Object.toString, toHash, opCmp, opEquals
Quirin Schroll
qs.il.paperinik at gmail.com
Wed Jun 5 17:42:20 UTC 2024
On Friday, 26 April 2024 at 18:28:00 UTC, Per Nordlöw wrote:
> On Thursday, 25 April 2024 at 23:06:27 UTC, Walter Bright wrote:
>> The prototypes are:
>>
>> ```
>> string toString();
>> size_t toHash() @trusted nothrow;
>> int opCmp(Object o);
>> bool opEquals(Object o);
>> ```
>>
>> which long predated `const`. The trouble is, they should be:
>
> Shouldn't some or all of them be qualified as scope aswell?

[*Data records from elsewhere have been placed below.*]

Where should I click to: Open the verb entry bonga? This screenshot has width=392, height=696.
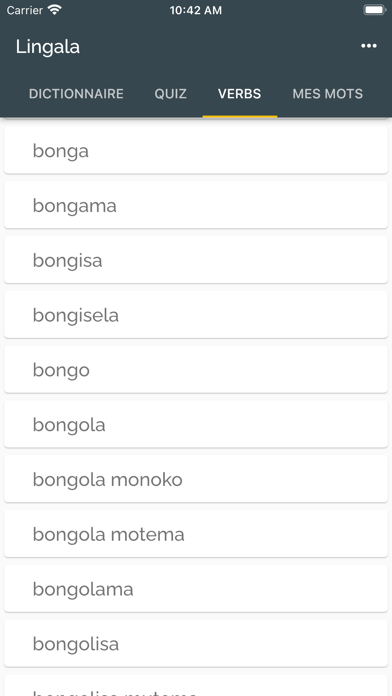[x=196, y=150]
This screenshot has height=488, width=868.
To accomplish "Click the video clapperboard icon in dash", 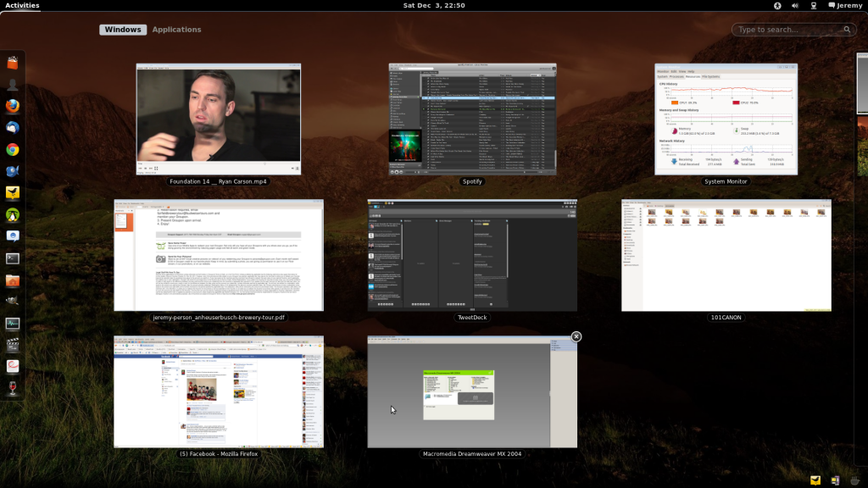I will 13,345.
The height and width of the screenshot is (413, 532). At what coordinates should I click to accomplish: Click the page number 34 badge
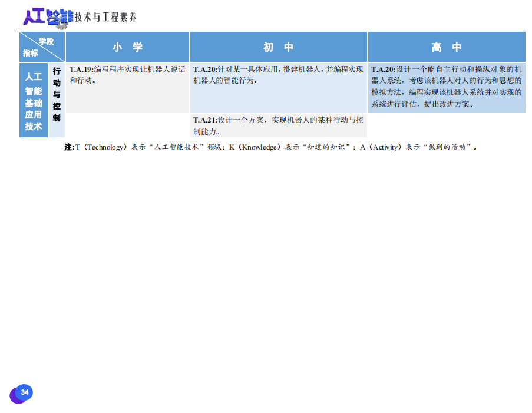(24, 392)
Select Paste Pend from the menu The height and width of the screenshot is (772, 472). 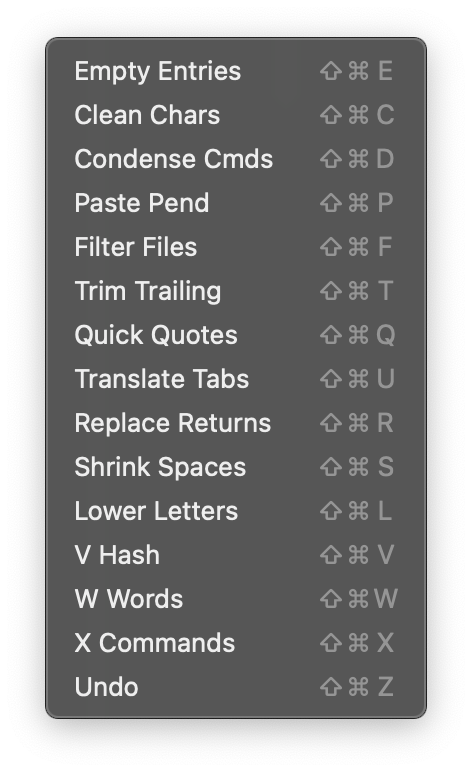pos(236,203)
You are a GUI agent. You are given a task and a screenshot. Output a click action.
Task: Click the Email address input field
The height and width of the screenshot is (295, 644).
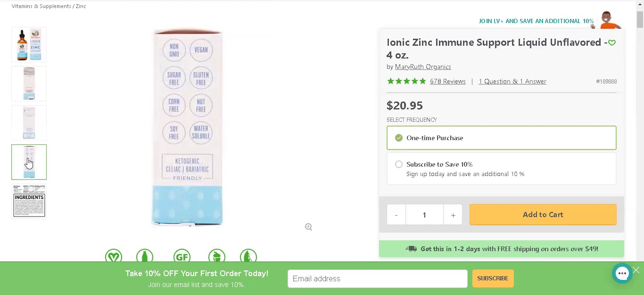pos(377,279)

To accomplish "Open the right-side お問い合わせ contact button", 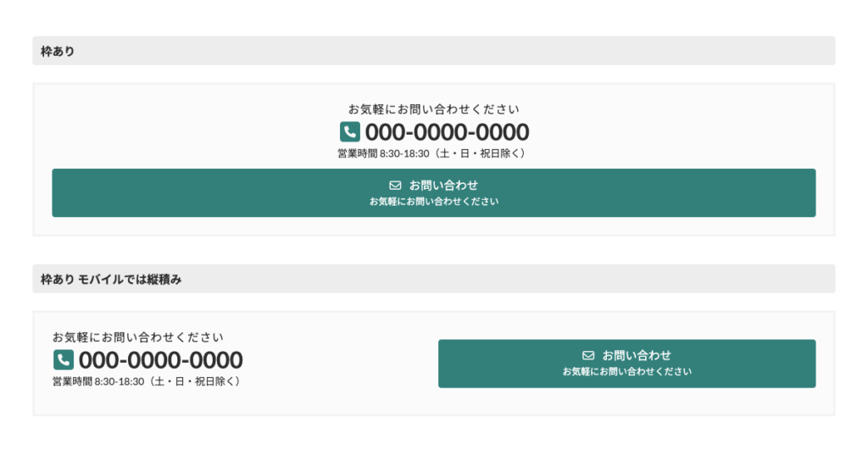I will [627, 364].
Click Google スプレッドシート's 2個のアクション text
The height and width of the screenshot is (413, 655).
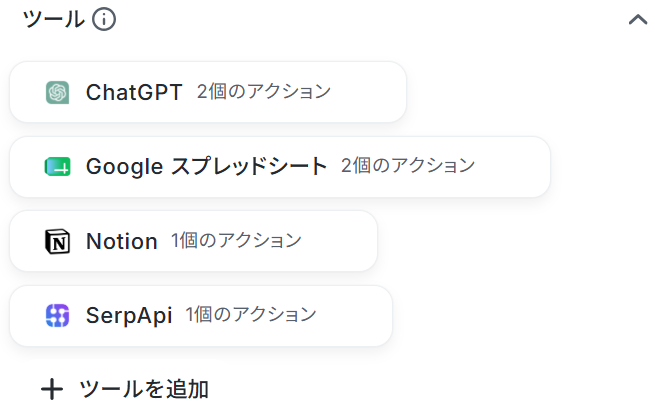408,166
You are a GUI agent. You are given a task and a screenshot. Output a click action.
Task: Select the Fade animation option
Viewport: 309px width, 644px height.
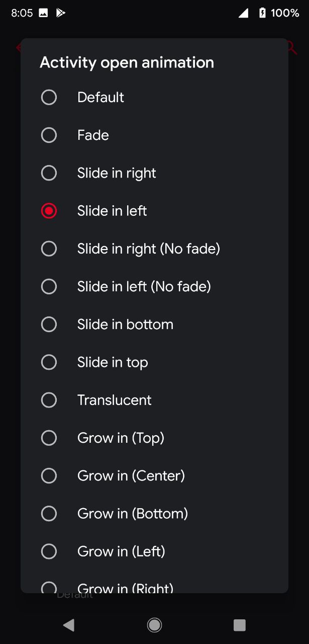[154, 135]
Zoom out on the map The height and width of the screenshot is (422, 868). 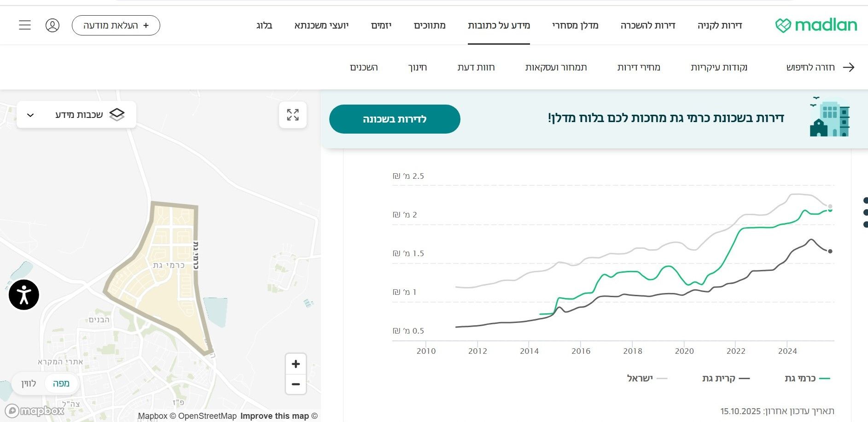tap(296, 384)
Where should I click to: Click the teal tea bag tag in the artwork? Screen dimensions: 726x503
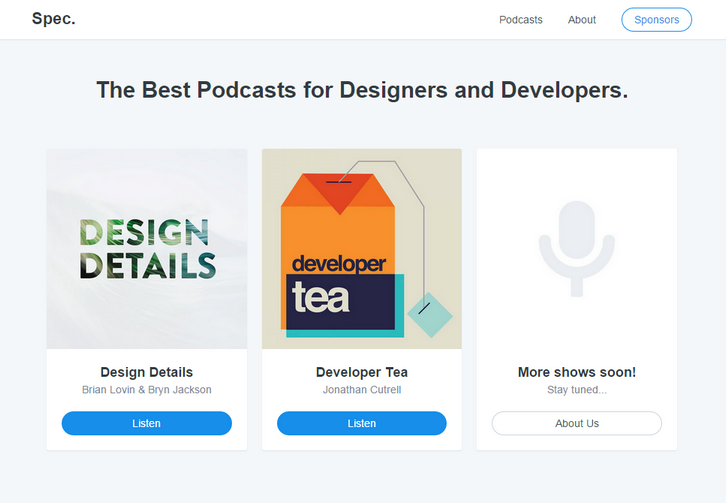coord(431,314)
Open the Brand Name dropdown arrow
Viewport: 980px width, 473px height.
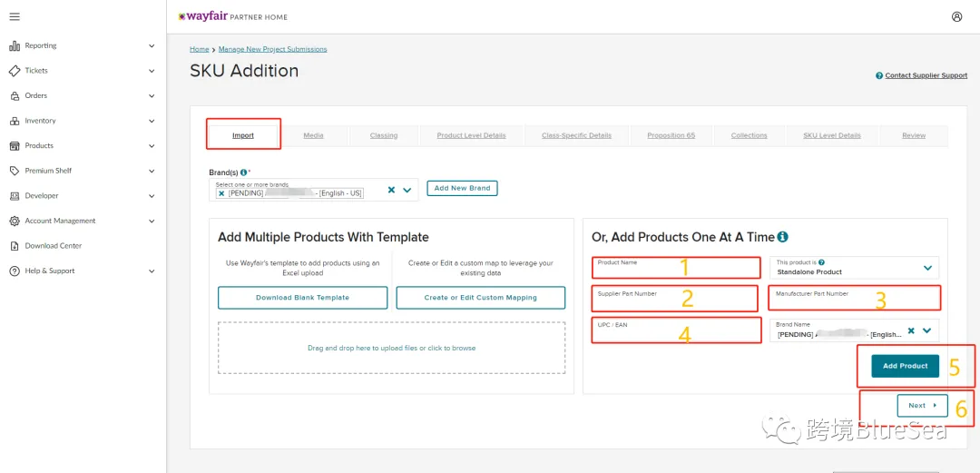pos(926,330)
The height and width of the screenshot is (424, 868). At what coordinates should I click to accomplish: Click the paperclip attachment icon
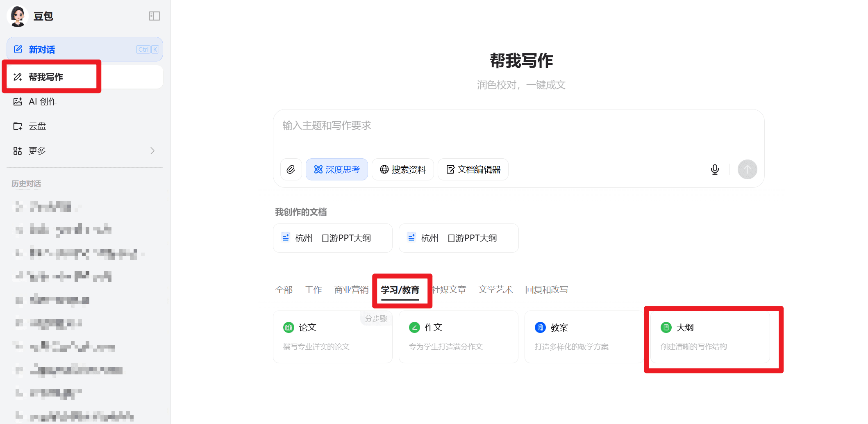point(291,169)
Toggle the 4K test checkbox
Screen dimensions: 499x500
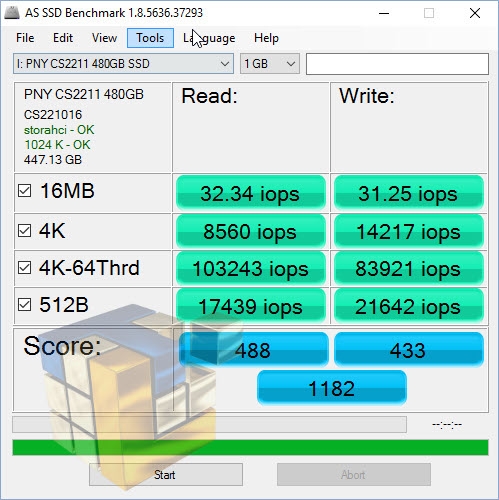pyautogui.click(x=24, y=230)

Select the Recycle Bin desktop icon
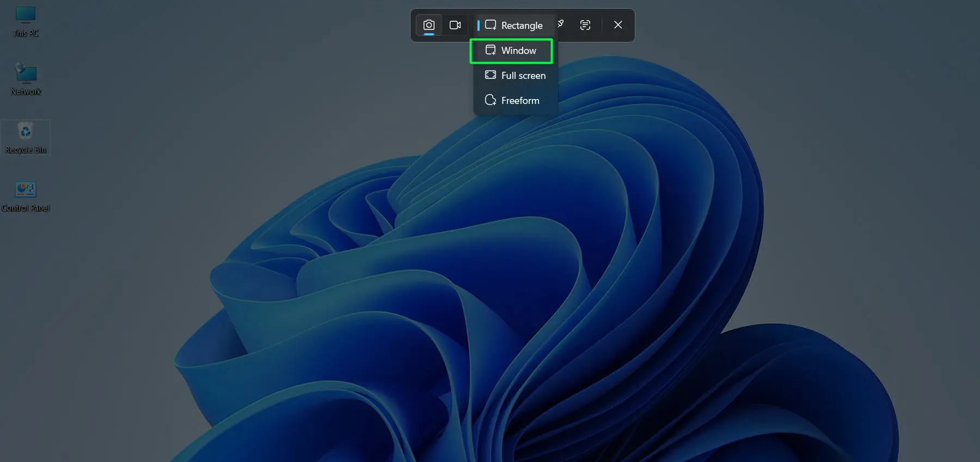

Being cheeky, if a class doesn’t have the following, you must
explain yourself in code review:
```d
string toString() const scope pure nothrow;
size_t toHash() const scope pure nothrow @nogc;
int opCmp(const scope Object o) const scope pure nothrow @nogc;
bool opEquals(const scope Object o) const scope pure nothrow
@nogc;
```
IMO, this is an all-or-nothing game. Either expect everything
that’s reasonable or nothing. And the fact of the matter is, when
you ask, “why would it mutate?” you must also ask, “why would it:
keep a reference around, mutate global state, allocate memory
(except for `toString`), or throw exceptions?” because doing any
of those would be unorthodox.
However, I’m with Timon here, that those shouldn’t be forced onto
the user. Ideally, `Object` is empty (devoid of any functions)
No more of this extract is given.